Shrek is trying to call Fiona using VoIP (Voice over IP). The audio sounds robotic and choppy.

Meanwhile, the 3 Blind Mice are streaming 4K movies in the next room.

Diagnosis:

• Bandwidth: Saturated by movies.
• Jitter: Voice packets are arriving late and out of order.

Discussion Questions

1.

Which metric is ruining the call: Latency or Jitter?

2.

How can we fix this without banning movies entirely?

3.

What DSCP tag should the VoIP phones be using?

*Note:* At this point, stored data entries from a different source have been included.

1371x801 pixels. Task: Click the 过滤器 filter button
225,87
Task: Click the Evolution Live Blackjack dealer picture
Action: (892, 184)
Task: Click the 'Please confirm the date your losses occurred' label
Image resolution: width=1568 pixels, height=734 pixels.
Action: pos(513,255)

Case Study Solution: The Robot Voice  

The Fix: Apply QoS

1.

Root Cause: Jitter. (Variation in arrival time makes voice sound robotic).

2.

Strategy: Configure Queuing on the router.

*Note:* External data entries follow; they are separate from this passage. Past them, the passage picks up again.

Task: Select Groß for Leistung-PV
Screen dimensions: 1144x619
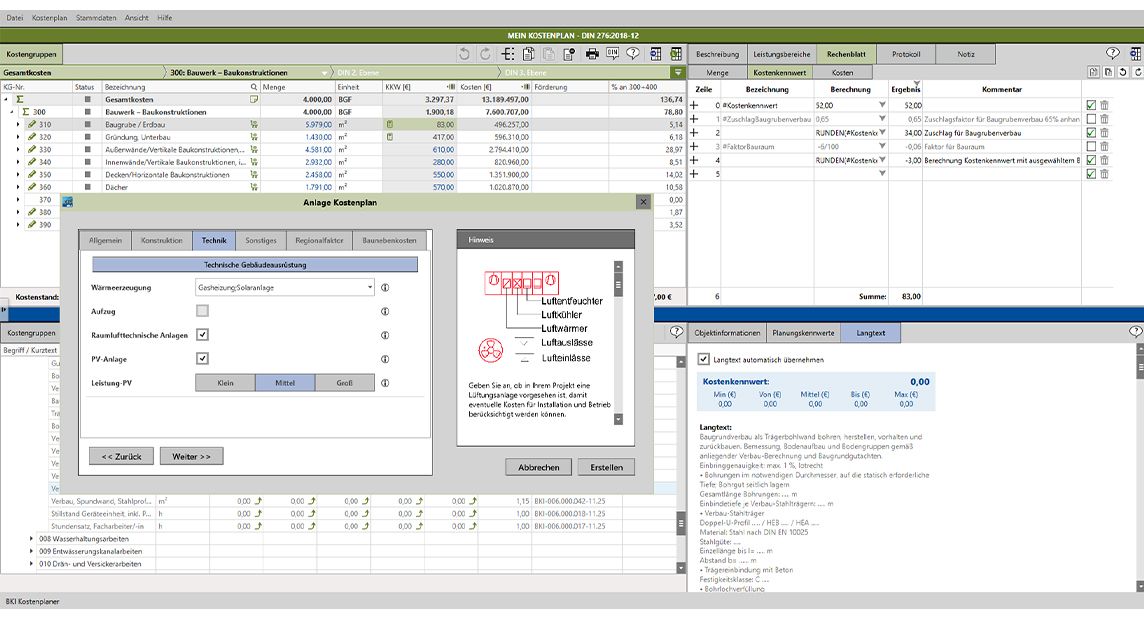Action: [x=345, y=383]
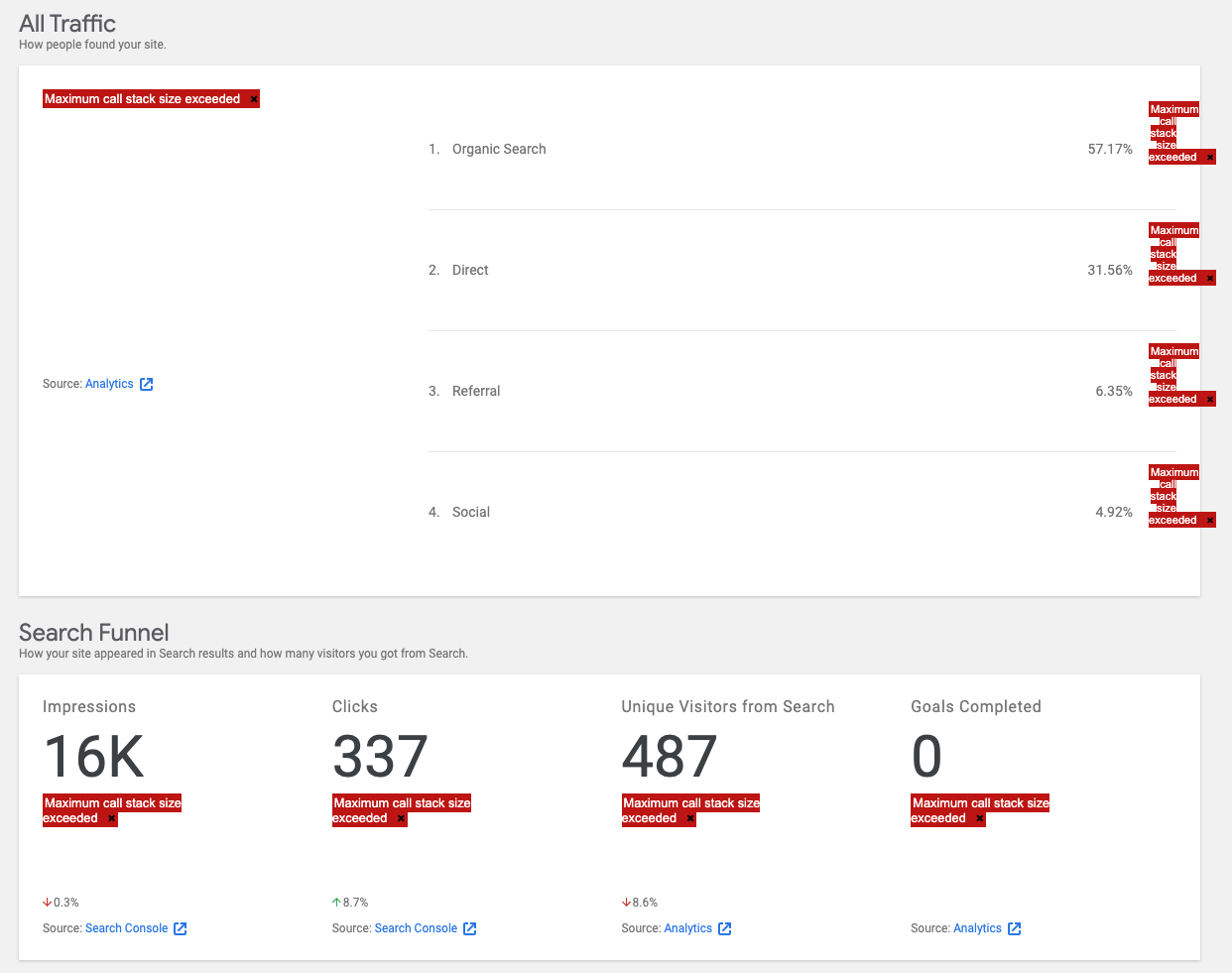Click the Clicks metric value 337
This screenshot has width=1232, height=973.
(379, 759)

• Create a "Low Latency Queue" (LLQ) for Voice.
• Put the Movies in the "Best Effort" queue.

3.

Tagging: Ensure VoIP phones mark traffic as EF (Expedited Forwarding) or DSCP 46.

Module Summary

Module 8.0 Summary  

Key Concepts:

• Physical diagrams: Show racks, cables, port connections. Logical diagrams: Show IP addresses, VLANs, subnets, routing.
• Configuration management: Use standardized naming, regular backups, version control, and change control boards (CCB) for controlled modifications.
• Network lifecycle: Procurement → Deployment → Maintenance → End-of-Life (EoL) planning → Secure disposal.
• Baselines: Establish normal performance metrics (bandwidth, latency, CPU) to identify anomalies and security incidents.
• IPAM: Centralized IP address management. Track assignments, detect conflicts, integrate with DHCP/DNS. Prevent IP exhaustion.
• CDP (Cisco proprietary): Neighbor discovery every 60 sec. LLDP (IEEE 802.1AB): Vendor-neutral standard. Both map Layer 2 topology.
• SNMP: Manager polls Agents using MIB (Management Information Base). SNMPv3 adds authentication (authNoPriv) and encryption (authPriv). Traps = unsolicited alerts.
• Syslog: Centralized logging. Severity 0 (Emergency) to 7 (Debug). Use SIEM (Security Information and Event Management) for correlation and alerting.
• NetFlow: Collects traffic metadata (source/dest IP, ports, protocol, bytes, packets). Flows exported to Collector for analysis (NetFlow Analyzer).
• Packet capture: Wireshark captures full frame contents for deep inspection. Privacy/legal concerns. Use for troubleshooting, not routine monitoring.

Quality of Service (QoS):

• Classification: Mark traffic using DSCP (Layer 3, 0–63) or CoS (Layer 2, 0–7). Voice = DSCP 46 (EF), Video = DSCP 34 (AF41).
• Queuing: FIFO (first-in-first-out), Priority Queue (low-latency for voice), WFQ (weighted fair queuing for balanced sharing).
• Traffic shaping: Smooth bursty traffic to match bandwidth limits. Policing: Drop excess traffic exceeding rate.
• Use QoS to prioritize latency-sensitive traffic (VoIP, video conferencing) over bulk data (file transfers, backups).

Conclusion

This module covered network operations and monitoring: documentation practices, configuration management, device lifecycle, and baselines for performance tracking. You learned monitoring protocols (SNMP, Syslog, NetFlow), traffic analysis tools (Wireshark), and QoS mechanisms for prioritizing critical traffic. In the final module, we’ll explore security concepts including threats, defense strategies, and access control.